◆ **Entries on locating words and elements**:
──────────────────────────────

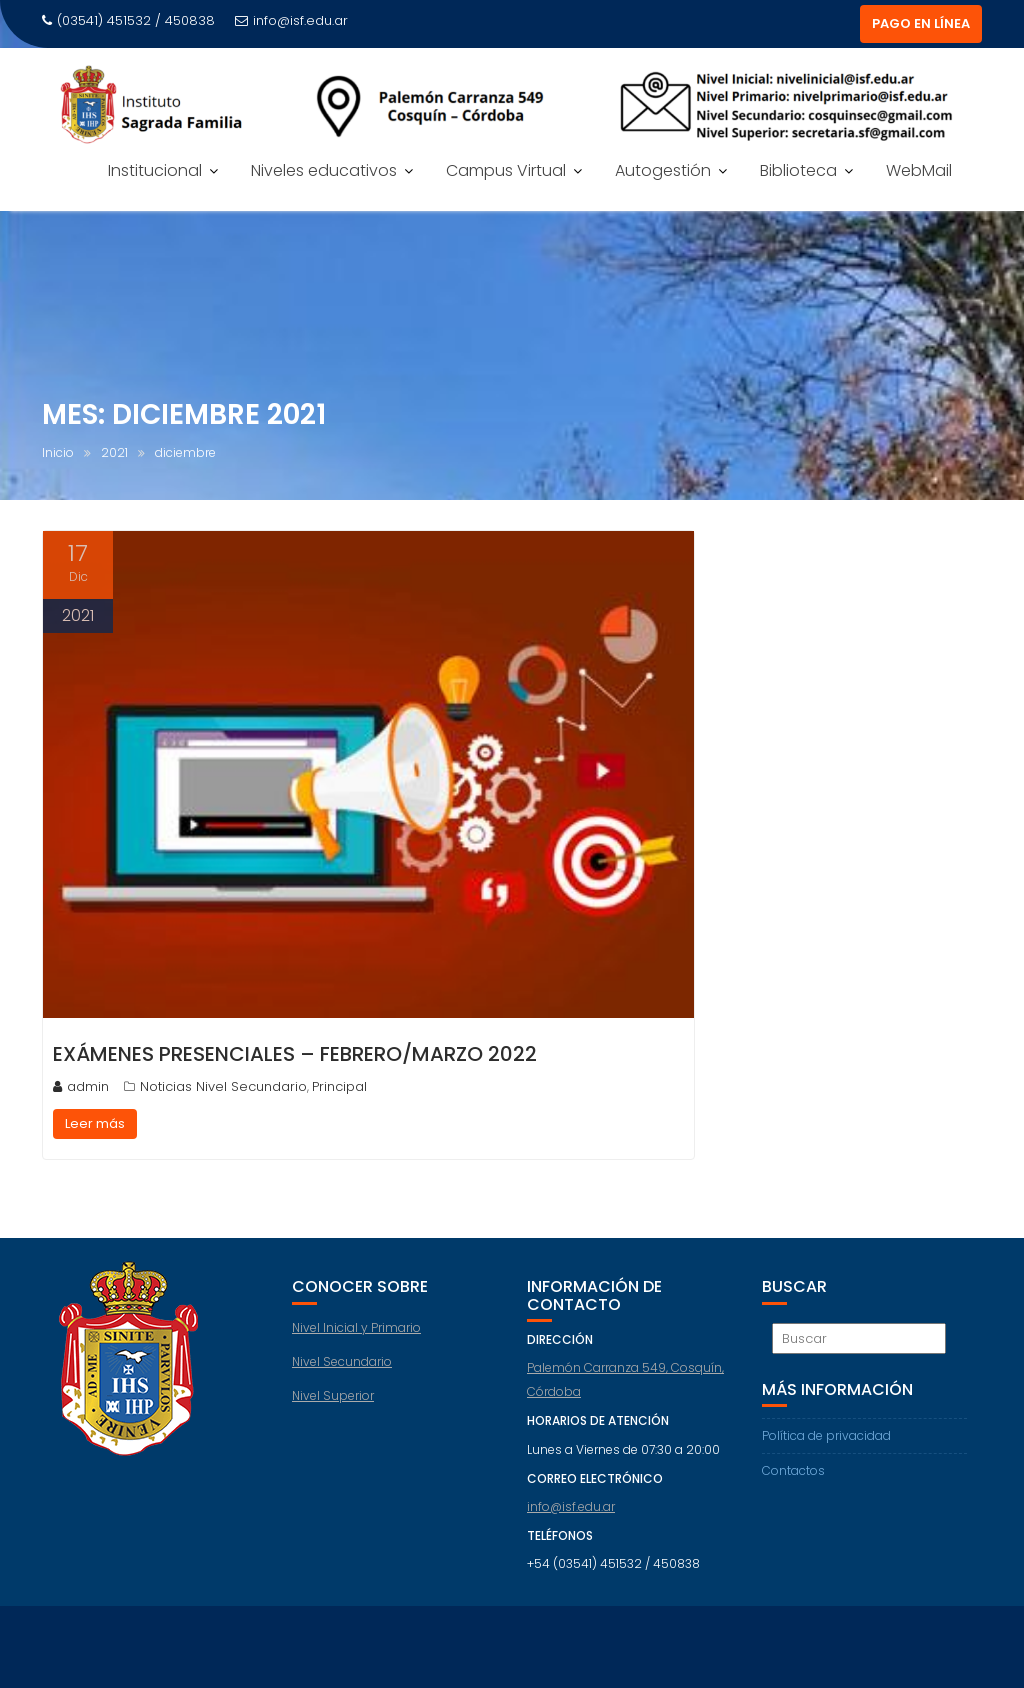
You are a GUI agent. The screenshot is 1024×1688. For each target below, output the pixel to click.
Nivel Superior (333, 1395)
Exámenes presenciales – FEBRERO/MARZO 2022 (295, 1054)
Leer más (95, 1123)
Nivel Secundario (342, 1361)
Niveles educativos (324, 170)
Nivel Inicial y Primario (356, 1327)
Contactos (793, 1470)
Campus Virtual (506, 170)
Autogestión (663, 170)
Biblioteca (798, 170)
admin (81, 1086)
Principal (339, 1086)
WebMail (919, 170)
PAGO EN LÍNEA (921, 23)
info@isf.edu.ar (291, 20)
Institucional (155, 170)
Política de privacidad (826, 1435)
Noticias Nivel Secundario (223, 1086)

──────────────────────────────

◆ **Goal**:
Output the rows from the line containing "Institucional (155, 170)" through the end of the rows, inclusive, as a Markdown table with the columns No. and Text. Number each line and omit blank lines.

◆ **Correct response**:
| No. | Text |
|---|---|
| 1 | Institucional (155, 170) |
| 2 | Política de privacidad (826, 1435) |
| 3 | Noticias Nivel Secundario (223, 1086) |